THE REQUEST
Write out the material word for word, starting at its first line and ending with the line that contains "Click the Settings".

LISTED RECORDS
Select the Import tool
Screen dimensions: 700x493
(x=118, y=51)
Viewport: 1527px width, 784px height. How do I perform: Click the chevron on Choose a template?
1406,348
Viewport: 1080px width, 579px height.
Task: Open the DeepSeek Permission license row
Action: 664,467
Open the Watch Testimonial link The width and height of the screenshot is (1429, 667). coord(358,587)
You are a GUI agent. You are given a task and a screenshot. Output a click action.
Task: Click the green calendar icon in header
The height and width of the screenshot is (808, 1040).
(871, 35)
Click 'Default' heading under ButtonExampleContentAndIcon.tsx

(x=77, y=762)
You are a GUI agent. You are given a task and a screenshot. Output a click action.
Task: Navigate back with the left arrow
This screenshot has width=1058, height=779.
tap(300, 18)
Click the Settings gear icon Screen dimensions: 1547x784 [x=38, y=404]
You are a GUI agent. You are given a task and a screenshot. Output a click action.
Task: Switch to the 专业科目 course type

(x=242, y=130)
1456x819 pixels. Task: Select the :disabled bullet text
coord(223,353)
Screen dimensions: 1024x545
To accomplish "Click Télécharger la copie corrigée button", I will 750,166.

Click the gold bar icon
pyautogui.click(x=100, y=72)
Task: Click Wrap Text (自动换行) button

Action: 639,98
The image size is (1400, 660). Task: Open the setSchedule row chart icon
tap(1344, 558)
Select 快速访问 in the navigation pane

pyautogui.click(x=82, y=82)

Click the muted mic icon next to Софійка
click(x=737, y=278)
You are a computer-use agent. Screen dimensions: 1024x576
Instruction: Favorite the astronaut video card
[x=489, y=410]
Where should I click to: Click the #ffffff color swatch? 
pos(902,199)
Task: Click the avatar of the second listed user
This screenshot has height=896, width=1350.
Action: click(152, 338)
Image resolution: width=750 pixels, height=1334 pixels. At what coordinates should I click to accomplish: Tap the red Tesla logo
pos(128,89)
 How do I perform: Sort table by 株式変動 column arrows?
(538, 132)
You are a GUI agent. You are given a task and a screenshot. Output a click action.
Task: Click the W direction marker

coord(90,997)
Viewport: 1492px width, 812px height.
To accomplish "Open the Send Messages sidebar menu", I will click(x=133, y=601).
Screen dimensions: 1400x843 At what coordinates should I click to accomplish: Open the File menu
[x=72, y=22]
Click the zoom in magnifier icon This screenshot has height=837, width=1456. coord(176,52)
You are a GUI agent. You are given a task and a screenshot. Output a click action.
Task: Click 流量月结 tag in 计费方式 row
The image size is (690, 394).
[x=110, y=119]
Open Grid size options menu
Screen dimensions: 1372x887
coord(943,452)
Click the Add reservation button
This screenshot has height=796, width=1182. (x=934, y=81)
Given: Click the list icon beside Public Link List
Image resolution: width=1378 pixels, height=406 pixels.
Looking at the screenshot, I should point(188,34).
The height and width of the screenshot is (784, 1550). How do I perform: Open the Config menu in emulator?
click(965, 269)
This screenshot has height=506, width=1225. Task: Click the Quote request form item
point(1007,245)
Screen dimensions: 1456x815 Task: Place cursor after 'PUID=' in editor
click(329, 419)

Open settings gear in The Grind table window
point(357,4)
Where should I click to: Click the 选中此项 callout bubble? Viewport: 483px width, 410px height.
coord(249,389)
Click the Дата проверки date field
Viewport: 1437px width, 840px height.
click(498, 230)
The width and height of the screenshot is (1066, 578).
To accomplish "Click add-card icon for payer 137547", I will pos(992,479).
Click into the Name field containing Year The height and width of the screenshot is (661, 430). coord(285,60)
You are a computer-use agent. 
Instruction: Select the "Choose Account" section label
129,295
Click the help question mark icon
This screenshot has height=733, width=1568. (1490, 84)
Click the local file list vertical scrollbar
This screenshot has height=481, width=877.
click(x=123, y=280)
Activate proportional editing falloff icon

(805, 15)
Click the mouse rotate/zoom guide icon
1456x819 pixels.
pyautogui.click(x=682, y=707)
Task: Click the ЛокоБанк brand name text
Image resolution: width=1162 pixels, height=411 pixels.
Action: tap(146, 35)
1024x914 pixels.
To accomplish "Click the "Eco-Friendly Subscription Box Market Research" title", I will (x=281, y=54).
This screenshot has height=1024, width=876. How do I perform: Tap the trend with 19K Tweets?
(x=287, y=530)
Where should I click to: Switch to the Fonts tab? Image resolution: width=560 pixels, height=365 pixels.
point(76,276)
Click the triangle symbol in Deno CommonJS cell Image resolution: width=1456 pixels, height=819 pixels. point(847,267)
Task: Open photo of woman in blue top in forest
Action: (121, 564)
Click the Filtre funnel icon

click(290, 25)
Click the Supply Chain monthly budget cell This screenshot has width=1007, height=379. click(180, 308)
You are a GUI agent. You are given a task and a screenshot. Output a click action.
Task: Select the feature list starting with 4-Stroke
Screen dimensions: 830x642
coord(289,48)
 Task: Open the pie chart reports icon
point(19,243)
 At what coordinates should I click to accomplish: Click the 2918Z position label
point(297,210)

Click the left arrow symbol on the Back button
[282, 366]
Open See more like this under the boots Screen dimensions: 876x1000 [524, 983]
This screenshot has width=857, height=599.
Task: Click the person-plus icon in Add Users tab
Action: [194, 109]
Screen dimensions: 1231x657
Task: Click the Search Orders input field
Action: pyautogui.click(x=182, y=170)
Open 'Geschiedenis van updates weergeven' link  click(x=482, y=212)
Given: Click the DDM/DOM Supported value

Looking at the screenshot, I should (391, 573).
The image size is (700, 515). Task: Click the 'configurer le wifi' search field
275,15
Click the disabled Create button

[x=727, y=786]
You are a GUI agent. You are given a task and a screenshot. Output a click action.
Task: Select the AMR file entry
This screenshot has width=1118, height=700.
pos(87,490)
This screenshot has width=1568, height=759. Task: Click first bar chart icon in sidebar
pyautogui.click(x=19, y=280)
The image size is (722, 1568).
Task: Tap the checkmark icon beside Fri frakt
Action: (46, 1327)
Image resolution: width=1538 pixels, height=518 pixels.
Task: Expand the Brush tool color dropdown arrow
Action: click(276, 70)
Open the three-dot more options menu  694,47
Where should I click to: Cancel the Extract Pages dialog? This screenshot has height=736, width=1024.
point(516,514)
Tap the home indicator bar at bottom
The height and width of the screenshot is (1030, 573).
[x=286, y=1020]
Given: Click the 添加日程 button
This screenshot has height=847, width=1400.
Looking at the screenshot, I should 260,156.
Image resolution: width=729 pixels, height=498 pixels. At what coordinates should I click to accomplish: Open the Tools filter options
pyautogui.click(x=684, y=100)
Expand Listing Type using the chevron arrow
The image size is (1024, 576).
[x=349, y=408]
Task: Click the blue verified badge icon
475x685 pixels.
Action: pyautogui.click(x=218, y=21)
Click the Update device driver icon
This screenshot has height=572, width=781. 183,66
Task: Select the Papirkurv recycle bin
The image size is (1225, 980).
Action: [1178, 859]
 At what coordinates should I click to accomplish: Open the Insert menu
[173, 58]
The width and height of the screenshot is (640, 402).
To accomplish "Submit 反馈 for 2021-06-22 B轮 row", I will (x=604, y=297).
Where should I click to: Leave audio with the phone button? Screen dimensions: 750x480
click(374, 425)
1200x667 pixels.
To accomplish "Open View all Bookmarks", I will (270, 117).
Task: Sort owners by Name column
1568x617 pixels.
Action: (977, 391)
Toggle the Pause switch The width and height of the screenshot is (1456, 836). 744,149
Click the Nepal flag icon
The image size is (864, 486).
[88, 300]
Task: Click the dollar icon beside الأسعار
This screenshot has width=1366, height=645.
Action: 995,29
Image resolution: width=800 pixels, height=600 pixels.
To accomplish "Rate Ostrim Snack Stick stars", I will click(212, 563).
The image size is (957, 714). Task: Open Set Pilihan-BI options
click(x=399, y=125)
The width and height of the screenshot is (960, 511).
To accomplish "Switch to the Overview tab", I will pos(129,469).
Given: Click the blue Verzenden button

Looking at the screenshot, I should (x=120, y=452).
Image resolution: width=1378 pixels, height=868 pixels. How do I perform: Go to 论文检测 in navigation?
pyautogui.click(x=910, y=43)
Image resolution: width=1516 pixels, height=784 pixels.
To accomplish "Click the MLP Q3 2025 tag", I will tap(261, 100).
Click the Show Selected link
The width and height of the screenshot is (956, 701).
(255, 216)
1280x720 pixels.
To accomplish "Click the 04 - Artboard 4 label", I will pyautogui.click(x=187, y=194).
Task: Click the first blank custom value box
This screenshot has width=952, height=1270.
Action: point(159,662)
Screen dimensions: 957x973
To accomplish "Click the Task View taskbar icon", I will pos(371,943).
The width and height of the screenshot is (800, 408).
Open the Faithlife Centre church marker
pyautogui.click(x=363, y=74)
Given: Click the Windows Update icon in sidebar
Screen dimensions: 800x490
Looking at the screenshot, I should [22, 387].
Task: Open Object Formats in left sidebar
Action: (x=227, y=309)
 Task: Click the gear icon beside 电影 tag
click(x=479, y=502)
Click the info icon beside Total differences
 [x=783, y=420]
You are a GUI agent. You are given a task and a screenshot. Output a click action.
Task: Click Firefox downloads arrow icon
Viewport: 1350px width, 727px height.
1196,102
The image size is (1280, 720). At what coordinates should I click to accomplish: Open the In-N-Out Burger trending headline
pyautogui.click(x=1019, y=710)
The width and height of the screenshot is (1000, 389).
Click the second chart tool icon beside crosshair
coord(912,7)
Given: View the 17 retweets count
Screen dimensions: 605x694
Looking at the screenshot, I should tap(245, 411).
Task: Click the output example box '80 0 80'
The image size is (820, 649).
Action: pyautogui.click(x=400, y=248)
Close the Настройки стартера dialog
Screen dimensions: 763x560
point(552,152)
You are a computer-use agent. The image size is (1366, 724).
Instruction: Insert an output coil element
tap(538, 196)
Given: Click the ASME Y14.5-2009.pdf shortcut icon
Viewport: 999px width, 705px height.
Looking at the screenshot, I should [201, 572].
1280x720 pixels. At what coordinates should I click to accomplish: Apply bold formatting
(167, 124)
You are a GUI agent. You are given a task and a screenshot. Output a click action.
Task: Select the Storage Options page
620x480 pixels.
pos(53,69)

THE ANSWER
Select the Import tool
Screen dimensions: 700x493
(x=118, y=51)
Viewport: 1527px width, 784px height. How do I perform: Click the chevron on Choose a template?
1406,348
Viewport: 1080px width, 579px height.
Task: Open the DeepSeek Permission license row
Action: 664,467
Open the Watch Testimonial link The width and height of the screenshot is (1429, 667). coord(358,587)
You are a GUI agent. You are given a task and a screenshot. Output a click action.
Task: Click the green calendar icon in header
The height and width of the screenshot is (808, 1040).
(871, 35)
Click 'Default' heading under ButtonExampleContentAndIcon.tsx

(x=77, y=762)
You are a GUI agent. You are given a task and a screenshot. Output a click action.
Task: Navigate back with the left arrow
This screenshot has width=1058, height=779.
tap(300, 18)
Click the Settings gear icon Screen dimensions: 1547x784 [x=38, y=404]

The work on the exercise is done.